Случай этот Державин не забыл и Майкову потом, войдя в славу, припомнил; тот был сконфужен. Напомнил бы и Козловскому – но он погиб в Чесменском бою во время очередной русско – турецкой.
28 июня 1762 года был низложен император Пётр III, и на престол взошла императрица Екатерина II.
В мае 1763 года Державин получает первый чин: капрал.
Едет в отпуск в Казань, там заводит интрижку с одной легко-нравной девицей – между прочим, любовницей бывшего директора Казанской гимназии, где учился Державин. Директор жил в одной квартире с женой и любовницей; а тут и двадцатилетний Гаврила ещё! Декамерон по-казански.
Девица была столь очаровательна, что помнил её Державин целую жизнь, но, как сам признаётся, «…при том как должен был по приказанию матери ехать в Шацк… то сии кратковременные шашни тем и кончились: ибо более никогда уже не видал сего своего предмета».
В дороге случилось другое приключение: сломалась ось у повозки, «приказал переделывать оную», отправился погулять и, «перешед маленький кустарник, увидел вдруг стадо диких… кабанов с маленькими поросятами. Боров матёрый, черношёрстый, усмотря его, тотчас от табуна отделился. Глаза его как горящие угли заблистали, щетина на гриве дыбом поднялась, и из пасти белая пена потекла струёю».
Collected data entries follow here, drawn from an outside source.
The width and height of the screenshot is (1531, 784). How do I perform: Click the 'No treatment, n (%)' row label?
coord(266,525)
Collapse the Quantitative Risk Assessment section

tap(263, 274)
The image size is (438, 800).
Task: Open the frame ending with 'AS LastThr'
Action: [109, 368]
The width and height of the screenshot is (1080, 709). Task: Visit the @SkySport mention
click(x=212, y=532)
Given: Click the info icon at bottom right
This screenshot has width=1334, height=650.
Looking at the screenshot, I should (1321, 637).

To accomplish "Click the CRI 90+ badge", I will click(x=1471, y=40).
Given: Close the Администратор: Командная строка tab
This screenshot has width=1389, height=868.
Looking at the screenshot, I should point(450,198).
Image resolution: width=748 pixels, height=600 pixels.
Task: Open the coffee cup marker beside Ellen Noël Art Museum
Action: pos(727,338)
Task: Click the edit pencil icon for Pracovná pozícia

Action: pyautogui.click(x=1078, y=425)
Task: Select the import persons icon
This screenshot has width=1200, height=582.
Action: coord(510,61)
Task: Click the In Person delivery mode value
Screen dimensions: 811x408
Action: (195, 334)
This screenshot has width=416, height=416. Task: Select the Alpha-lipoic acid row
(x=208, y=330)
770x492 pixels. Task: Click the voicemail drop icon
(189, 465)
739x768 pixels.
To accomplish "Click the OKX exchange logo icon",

Кабан сорвался с места и сшиб Державина с ног: такой зверь может запросто убить человека. Державин успел вскочить, с собою у него, на счастье, было ружьё, и он выстрелил, предотвратив вторую атаку. Стрелял мелкой утиной дробью, но зато попал в сердце.
«Тогда же сам, – пишет Державин, – почувствовав слабость, упал и взглянул на левую ногу, увидел икру, почти совсем от берца оторванную, и кровь, ручьём текущую».
«Нельзя в сём случае не признать чудесного покровительства Божия», – резюмирует Державин и перечисляет, почему так думает: и первая рана, нанесённая кабаном, была не такой страшной – поэтому смог подняться, и ружьё выстрелило, и попал прямо в сердце.
Вернувшись в Санкт-Петербург, он переселяется в офицерские казармы для младших командиров; в 1767 году получает сержанта.
Начинается традиционная офицерская жизнь: разгул, девки, эпиграммы, кутежи, манеж, стрельба… И стихи – Державин пишет много стихов; в том числе, как сам признаётся, «непристойных». Вина не пьёт вовсе, но понемногу начинает поигрывать в карты.
Державин в эти годы одержим желанием попасть на какую-нибудь войну. Он знает, что подняться по иерархической лестнице он может, лишь свершая героические поступки.